### Task to carry out
Your answer should be every line of the records that contains the word "page", copied as it stands.

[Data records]

--

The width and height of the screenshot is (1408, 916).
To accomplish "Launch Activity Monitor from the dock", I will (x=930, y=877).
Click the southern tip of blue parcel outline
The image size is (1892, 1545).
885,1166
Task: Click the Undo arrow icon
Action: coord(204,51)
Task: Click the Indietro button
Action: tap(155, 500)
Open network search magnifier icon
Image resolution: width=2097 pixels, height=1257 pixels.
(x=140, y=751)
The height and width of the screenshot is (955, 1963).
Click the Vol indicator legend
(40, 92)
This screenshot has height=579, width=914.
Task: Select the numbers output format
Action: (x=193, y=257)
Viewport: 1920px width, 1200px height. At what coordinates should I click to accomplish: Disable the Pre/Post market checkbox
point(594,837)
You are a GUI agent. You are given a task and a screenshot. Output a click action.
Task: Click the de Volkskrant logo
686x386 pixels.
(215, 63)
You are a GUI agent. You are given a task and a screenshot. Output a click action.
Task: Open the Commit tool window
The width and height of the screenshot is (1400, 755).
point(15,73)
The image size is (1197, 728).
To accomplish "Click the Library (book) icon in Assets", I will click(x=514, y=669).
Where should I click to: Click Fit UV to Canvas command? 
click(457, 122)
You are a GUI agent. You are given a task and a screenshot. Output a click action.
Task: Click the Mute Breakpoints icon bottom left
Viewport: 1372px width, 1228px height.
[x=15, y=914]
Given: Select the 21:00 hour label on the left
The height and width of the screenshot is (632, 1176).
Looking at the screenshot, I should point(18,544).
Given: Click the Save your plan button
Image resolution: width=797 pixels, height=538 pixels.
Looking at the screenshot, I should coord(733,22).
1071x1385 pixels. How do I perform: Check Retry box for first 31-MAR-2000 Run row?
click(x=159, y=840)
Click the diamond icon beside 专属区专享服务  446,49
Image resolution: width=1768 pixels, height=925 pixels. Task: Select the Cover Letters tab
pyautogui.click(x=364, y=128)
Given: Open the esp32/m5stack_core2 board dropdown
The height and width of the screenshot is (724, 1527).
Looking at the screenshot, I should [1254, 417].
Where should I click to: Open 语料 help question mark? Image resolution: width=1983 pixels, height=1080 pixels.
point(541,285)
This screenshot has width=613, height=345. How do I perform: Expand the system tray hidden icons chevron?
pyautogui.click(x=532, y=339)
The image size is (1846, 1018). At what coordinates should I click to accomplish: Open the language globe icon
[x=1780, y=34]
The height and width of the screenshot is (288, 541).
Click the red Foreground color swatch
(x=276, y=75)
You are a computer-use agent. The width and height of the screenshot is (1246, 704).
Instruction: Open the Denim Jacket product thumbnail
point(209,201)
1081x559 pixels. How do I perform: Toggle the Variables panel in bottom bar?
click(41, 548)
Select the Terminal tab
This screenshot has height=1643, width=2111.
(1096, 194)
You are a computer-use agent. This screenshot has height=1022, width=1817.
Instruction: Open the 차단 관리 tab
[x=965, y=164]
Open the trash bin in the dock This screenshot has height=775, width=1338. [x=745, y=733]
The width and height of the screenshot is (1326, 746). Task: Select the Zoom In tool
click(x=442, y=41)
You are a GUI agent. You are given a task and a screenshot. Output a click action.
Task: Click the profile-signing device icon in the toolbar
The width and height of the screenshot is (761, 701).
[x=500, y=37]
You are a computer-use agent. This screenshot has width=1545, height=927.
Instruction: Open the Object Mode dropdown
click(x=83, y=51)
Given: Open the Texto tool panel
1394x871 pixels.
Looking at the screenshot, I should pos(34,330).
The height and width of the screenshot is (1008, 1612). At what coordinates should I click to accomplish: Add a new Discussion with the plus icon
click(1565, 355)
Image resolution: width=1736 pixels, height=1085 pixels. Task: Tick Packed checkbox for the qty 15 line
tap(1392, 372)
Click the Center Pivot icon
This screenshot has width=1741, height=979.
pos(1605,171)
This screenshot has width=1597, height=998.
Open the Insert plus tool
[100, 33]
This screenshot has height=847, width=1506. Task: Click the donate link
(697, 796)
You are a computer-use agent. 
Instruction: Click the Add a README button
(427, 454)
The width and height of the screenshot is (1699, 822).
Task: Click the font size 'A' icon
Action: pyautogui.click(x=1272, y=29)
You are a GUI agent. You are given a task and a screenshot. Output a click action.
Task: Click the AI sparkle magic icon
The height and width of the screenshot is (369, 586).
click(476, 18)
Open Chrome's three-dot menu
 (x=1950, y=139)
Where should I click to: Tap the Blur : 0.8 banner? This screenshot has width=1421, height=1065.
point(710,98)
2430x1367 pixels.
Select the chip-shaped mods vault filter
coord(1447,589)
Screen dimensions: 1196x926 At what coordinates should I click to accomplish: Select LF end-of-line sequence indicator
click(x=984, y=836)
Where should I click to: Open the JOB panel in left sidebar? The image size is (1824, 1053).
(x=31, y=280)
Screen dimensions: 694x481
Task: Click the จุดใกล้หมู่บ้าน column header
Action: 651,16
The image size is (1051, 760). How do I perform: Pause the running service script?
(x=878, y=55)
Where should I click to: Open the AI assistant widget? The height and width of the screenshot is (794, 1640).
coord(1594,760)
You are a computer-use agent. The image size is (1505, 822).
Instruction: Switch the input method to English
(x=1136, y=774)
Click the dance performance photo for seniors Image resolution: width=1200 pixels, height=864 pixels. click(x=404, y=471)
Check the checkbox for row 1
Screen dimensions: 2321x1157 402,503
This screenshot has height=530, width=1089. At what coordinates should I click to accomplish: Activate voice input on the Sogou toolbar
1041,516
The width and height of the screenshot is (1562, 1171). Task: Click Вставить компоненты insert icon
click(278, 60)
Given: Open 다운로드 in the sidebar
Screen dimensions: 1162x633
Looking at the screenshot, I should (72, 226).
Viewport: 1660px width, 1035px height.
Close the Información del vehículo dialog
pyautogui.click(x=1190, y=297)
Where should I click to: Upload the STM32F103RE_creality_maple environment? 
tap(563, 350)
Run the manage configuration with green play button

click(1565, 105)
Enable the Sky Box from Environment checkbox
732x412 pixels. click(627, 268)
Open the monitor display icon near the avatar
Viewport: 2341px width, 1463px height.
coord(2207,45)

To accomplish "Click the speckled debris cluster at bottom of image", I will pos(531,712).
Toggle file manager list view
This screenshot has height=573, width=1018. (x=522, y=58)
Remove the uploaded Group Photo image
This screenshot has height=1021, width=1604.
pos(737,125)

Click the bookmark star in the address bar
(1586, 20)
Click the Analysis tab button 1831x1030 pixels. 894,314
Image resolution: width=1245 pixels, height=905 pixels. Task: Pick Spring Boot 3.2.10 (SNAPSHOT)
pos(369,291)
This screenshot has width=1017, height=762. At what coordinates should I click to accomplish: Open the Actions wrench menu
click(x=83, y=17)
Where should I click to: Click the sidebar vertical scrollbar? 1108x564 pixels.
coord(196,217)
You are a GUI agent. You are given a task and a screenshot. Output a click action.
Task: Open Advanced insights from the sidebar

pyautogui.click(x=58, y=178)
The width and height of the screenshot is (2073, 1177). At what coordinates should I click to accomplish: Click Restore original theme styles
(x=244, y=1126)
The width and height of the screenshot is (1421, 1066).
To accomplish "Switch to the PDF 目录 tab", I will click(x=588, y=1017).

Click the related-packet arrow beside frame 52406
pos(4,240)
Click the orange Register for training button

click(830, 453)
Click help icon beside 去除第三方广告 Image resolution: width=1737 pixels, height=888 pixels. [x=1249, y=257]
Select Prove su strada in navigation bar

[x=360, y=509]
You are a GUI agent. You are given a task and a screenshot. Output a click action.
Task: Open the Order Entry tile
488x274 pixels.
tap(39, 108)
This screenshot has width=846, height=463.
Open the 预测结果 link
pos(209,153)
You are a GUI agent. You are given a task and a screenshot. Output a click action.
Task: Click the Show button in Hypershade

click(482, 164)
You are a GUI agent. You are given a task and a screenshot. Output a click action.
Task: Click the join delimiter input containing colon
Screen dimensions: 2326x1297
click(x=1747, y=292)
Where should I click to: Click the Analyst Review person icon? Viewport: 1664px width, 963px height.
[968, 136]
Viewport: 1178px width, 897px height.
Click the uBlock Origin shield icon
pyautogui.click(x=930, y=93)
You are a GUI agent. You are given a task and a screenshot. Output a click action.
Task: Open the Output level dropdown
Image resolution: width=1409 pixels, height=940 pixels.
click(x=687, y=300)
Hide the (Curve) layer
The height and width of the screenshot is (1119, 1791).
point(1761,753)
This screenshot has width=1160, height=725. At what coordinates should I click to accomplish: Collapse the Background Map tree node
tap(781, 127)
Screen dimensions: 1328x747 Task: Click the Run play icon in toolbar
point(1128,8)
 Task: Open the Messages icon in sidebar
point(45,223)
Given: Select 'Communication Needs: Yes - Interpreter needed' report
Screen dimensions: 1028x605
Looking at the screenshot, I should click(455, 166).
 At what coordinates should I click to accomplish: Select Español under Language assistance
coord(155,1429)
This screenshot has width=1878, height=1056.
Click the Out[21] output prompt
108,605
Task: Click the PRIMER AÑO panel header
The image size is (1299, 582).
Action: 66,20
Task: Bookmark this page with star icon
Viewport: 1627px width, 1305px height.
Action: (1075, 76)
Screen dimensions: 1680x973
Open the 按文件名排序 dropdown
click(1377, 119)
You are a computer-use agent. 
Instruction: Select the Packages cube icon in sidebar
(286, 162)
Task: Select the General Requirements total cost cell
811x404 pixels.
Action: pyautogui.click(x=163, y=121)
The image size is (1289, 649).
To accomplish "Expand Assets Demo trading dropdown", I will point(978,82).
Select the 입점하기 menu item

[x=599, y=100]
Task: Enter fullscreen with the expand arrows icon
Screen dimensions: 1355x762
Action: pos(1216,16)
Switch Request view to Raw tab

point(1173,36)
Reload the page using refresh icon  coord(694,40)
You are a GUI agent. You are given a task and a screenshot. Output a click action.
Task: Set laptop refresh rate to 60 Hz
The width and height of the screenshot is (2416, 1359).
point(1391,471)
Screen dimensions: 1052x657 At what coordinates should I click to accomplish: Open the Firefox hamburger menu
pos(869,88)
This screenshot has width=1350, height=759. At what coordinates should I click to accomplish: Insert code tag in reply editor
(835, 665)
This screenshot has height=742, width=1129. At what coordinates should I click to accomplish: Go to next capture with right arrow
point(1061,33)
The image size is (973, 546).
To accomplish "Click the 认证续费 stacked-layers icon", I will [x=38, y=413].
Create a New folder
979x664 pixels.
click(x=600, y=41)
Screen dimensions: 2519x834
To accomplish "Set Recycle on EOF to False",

--

### Written answer
Task: Bookmark this page with star icon
Reload the page using refresh icon  coord(694,40)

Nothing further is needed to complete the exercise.